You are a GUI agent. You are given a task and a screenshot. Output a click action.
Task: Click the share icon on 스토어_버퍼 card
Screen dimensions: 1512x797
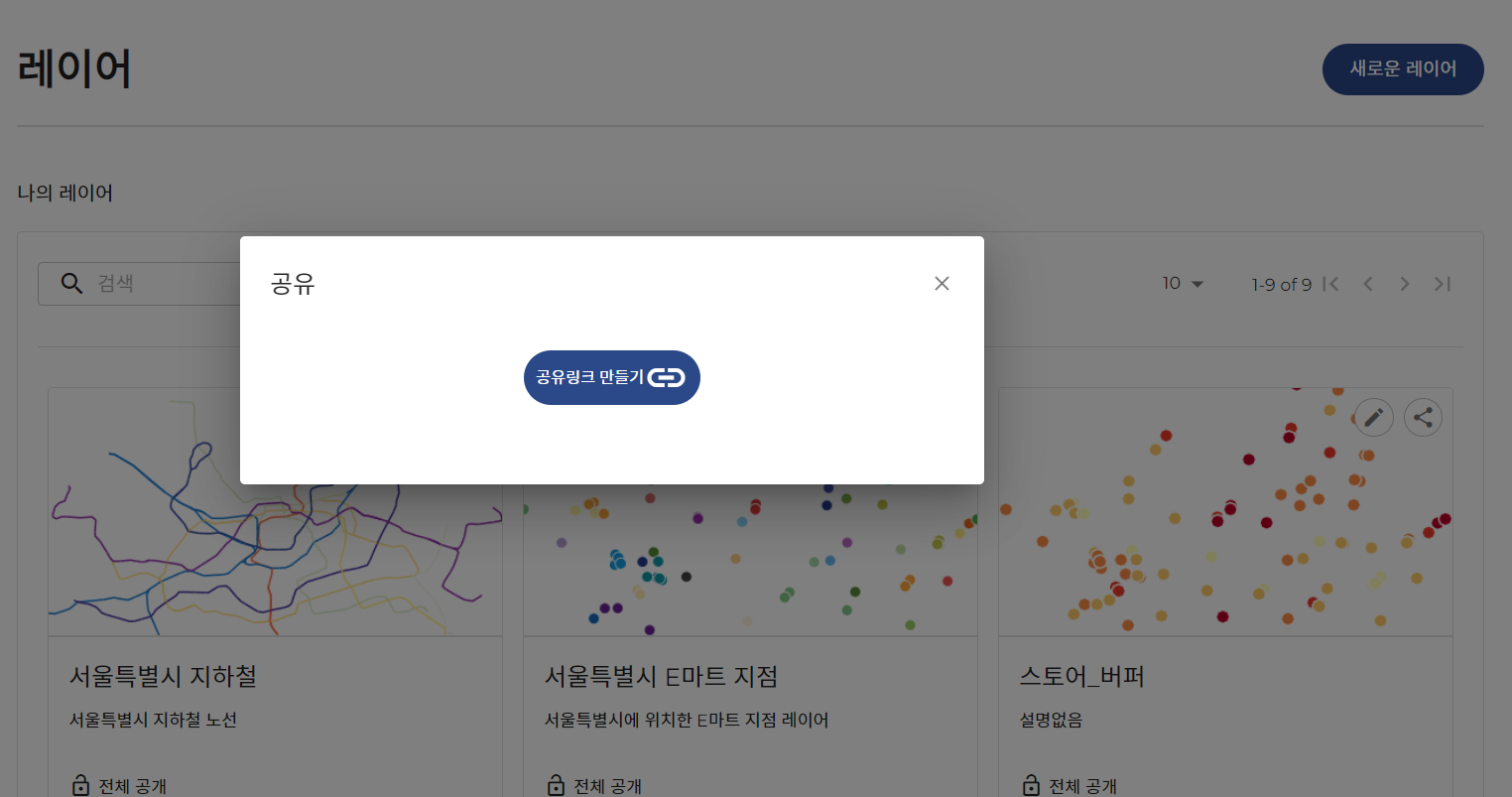(x=1423, y=418)
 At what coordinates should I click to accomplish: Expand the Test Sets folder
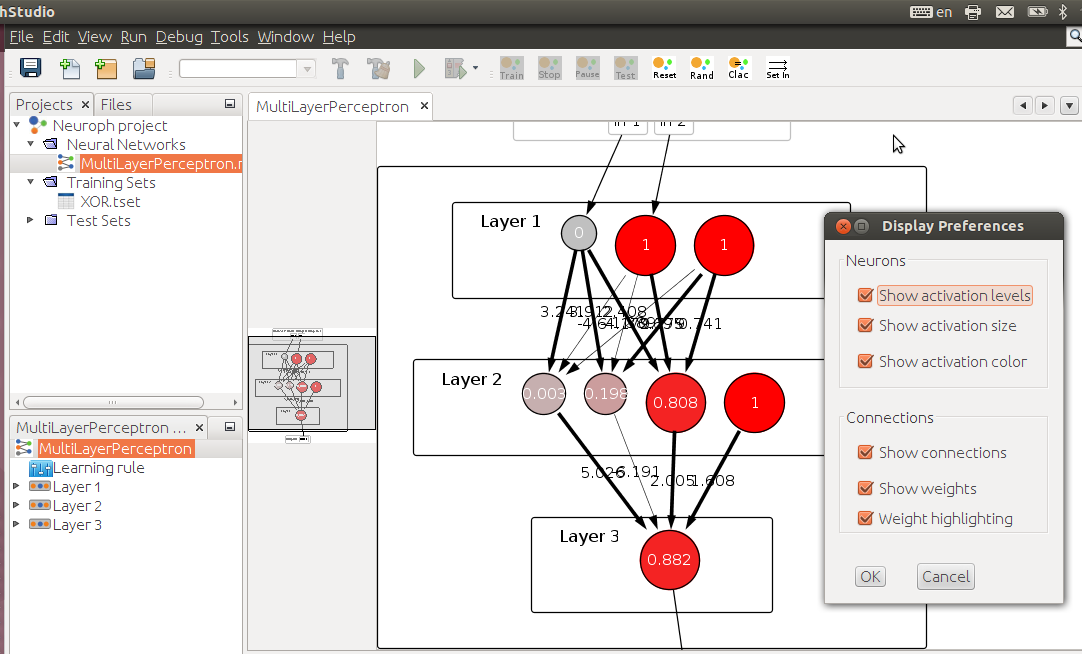pyautogui.click(x=29, y=220)
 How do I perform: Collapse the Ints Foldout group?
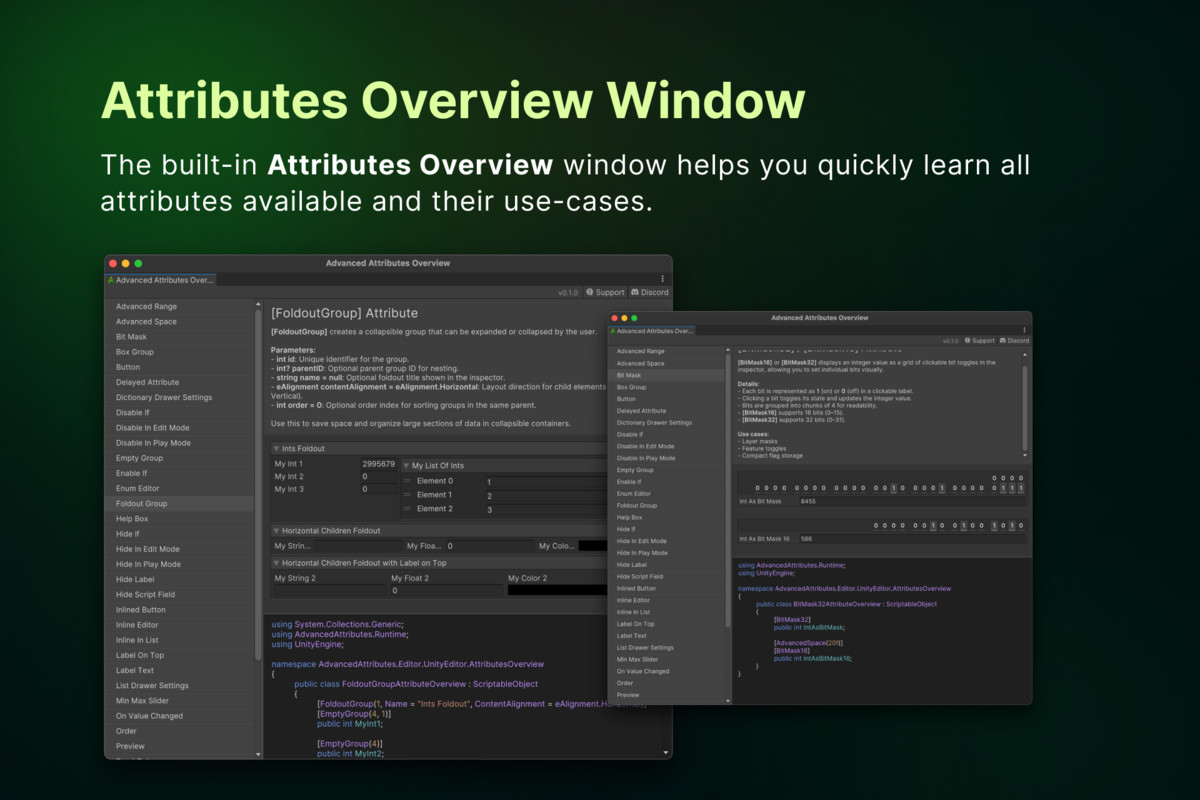[277, 449]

• • •

- TASK DETAILS -
Rewrite all the records with "share icon" swapped for "download icon" and everything else unchanged, and omit the pictures.

- WRITTEN SOLUTION -
You are a GUI agent. You are given a task and a screenshot. Output a click action.
Task: Click the download icon on 스토어_버퍼 card
Screen dimensions: 1512x797
(x=1423, y=418)
 At what coordinates should I click to accomplish: Expand the Test Sets folder
pyautogui.click(x=29, y=220)
 How do I perform: Collapse the Ints Foldout group?
[277, 449]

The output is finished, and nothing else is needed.